Bifurcated Attention: Accelerating Massively Parallel Decoding with Shared Prefixes in LLMs

Ben Athiwaratkun,Sujan Kumar Gonugondla,Sanjay Krishna Gouda,Haifeng Qian,Hantian Ding,Qing Sun,Jun Wang,Jiacheng Guo,Liangfu Chen,Parminder Bhatia,Ramesh Nallapati,Sudipta Sengupta,Bing Xiang
2024-07-12
Abstract:This study introduces bifurcated attention, a method designed to enhance language model inference in shared-context batch decoding scenarios. Our approach addresses the challenge of redundant memory IO costs, a critical factor contributing to latency in high batch sizes and extended context lengths. Bifurcated attention achieves this by strategically dividing the attention mechanism during incremental decoding into two separate GEMM operations: one focusing on the KV cache from prefill, and another on the decoding process itself.
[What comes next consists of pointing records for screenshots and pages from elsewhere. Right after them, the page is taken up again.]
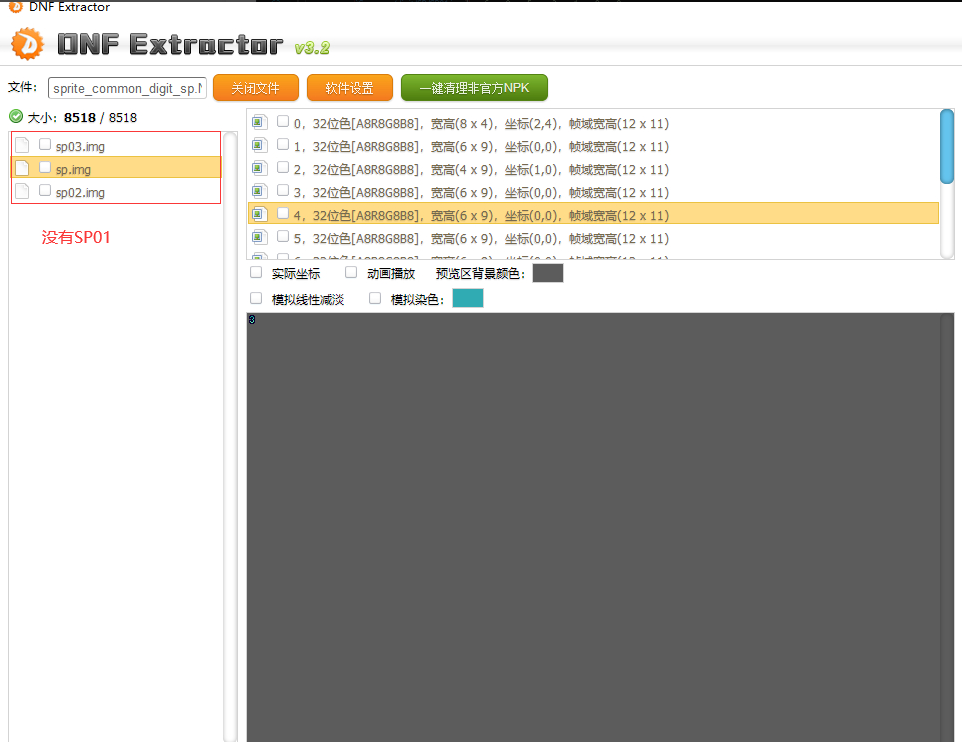Check the 模拟染色 checkbox

click(375, 298)
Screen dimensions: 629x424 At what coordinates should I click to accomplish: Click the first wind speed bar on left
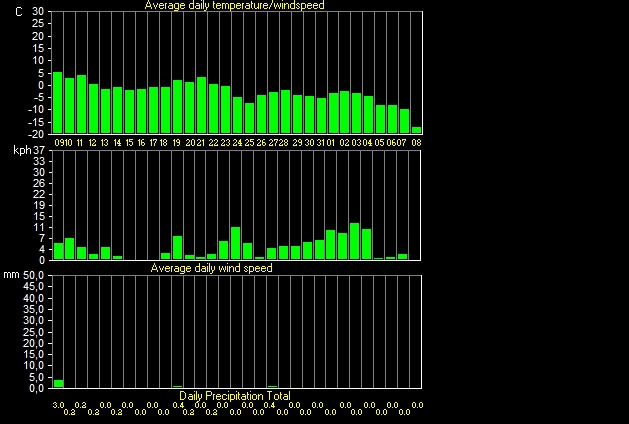point(57,250)
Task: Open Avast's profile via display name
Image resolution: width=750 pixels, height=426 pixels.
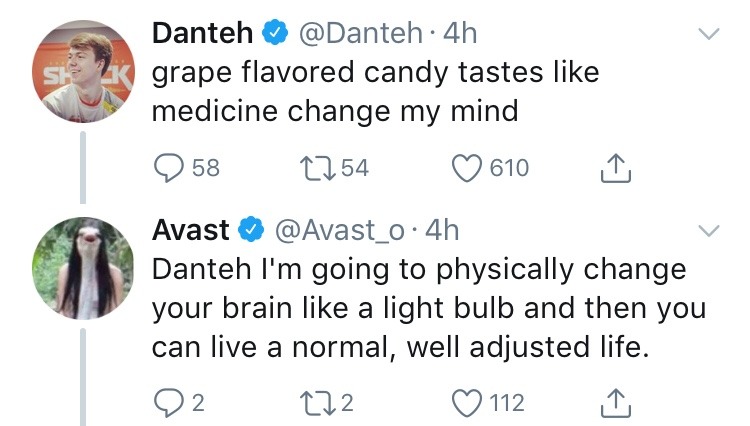Action: (191, 230)
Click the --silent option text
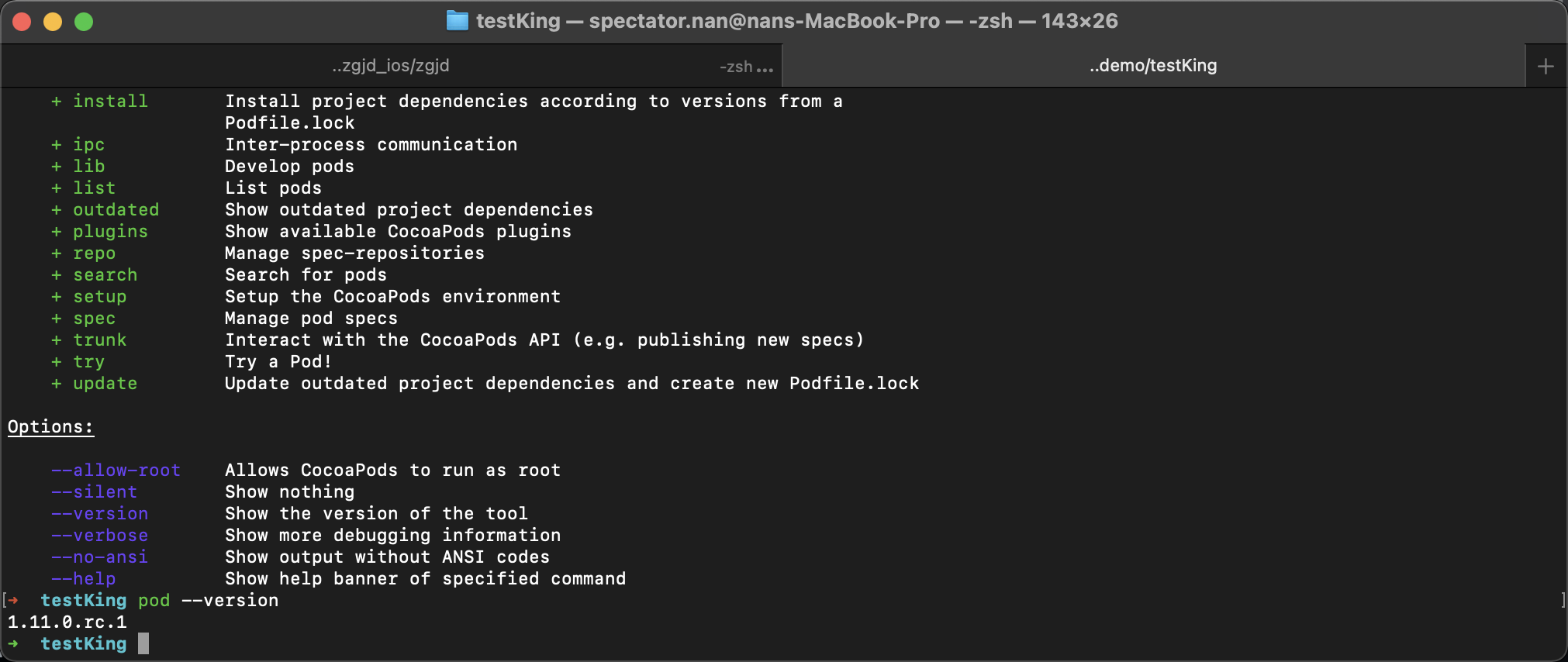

While maintaining the computational load (FLOPs) of standard attention mechanisms, bifurcated attention ensures precise computation with significantly reduced memory IO. Our empirical results show over 2.1$\times$ speedup when sampling 16 output sequences and more than 6.2$\times$ speedup when sampling 32 sequences at context lengths exceeding 8k tokens on a 7B model that uses multi-head attention. The efficiency gains from bifurcated attention translate into lower latency, making it particularly suitable for real-time applications. For instance, it enables massively parallel answer generation without substantially increasing latency, thus enhancing performance when integrated with post-processing techniques such as re-ranking.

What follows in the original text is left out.